- Born: January 19, 1936 (age 90)
- Citizenship: Ethiopia
- Occupation: horticulturist Scientist
- Employer: Addis Ababa University
- Awards: Right Livelihood Award

= Legesse Wolde-Yohannes =

Ethiopian horticultural scientist

Legesse Wolde-Yohannes (Amharic: ለገሠ ወልደዮሓንስ; born January 19, 1936) is an Ethiopian horticultural scientist. He cooperated with Aklilu Lemma on the discovery and research of how to use the plant endod as a means of preventing the parasitic disease bilharzia. He was awarded the Right Livelihood Award in 1989, jointly with Lemma, for discovering and campaigning relentlessly for an affordable preventative against bilharzia.

== Career ==
During Wolde-Yohannes' career, he provided an affordable solution to a fatal illness or schistosomiasis, which can be fatal, is often found in continents like Asia and Africa and affects more than 200 million people.

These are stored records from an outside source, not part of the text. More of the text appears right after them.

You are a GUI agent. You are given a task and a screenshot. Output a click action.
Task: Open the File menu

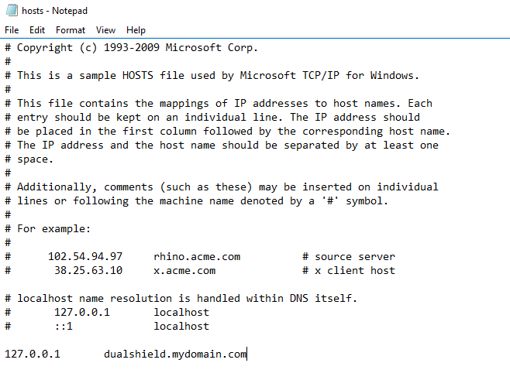pyautogui.click(x=11, y=30)
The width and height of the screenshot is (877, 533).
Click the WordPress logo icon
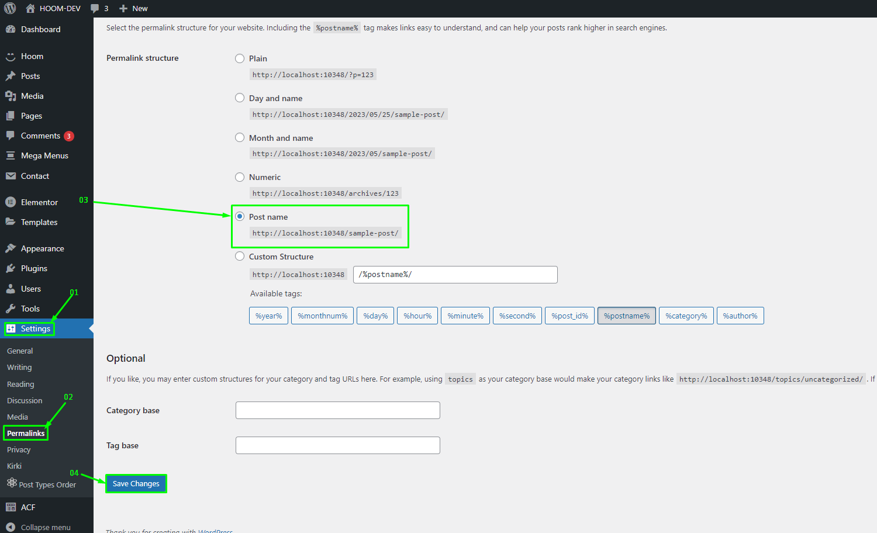click(10, 9)
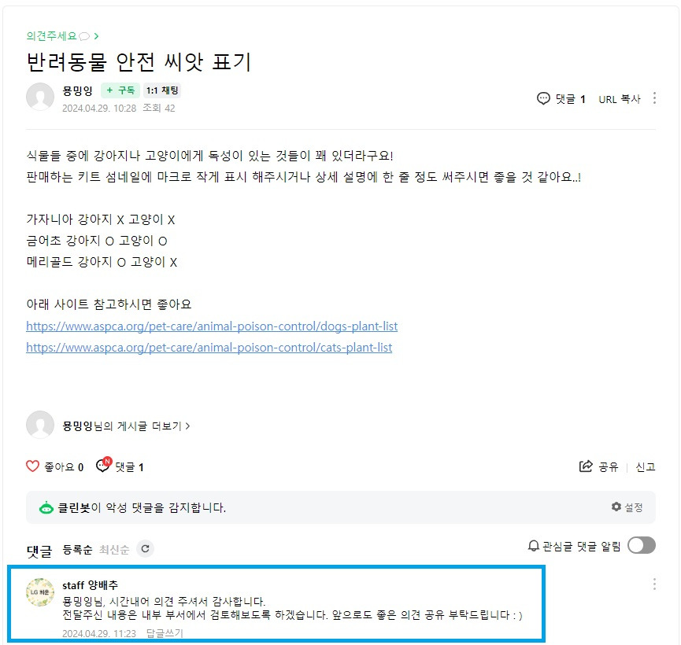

He worked with another Ethiopian doctor (Aklilu Lemma) to help produce more research on Schistosomiasis. He found that this disease was so common in Africa because it was found in Soapberry. This is a plant that is commonly used as soap in Africa, but it has a potent molluscicide. Although this was useful research, it only provided a cure to a small portion of people suffering from schistosomiasis. He yearned to help more people suffering from the disease, so he found other scientists and doctors to run more field and laboratory trials. He was later able to get this plant grown in multiple countries for control of Schistosomiasis.

Along with he persistent research, Legesse Wolde-Yohannes was also an associate professor of biology at Addis Ababa University in Addis Ababa Ethiopia. He also serves as a director of the National Endod Foundation.

In 1999 after a long career of research, Wolde-Yohannes become a senior advisor on endod and medicinal plants to the EthioAgri-CEFT Private Limited Company. He works to promote agrobotanical studies on endod, and makes other medicinal plants available for large scale production for local and international marketing.

== Awards and recognition ==
In recognition of his scientific achievements, Wolde-Yohannes was awarded the Golden Medal by the University of Oslo, Norway in 1989. He also received the Golden Medal and Certificate of Merit from Addis Ababa University in 2000.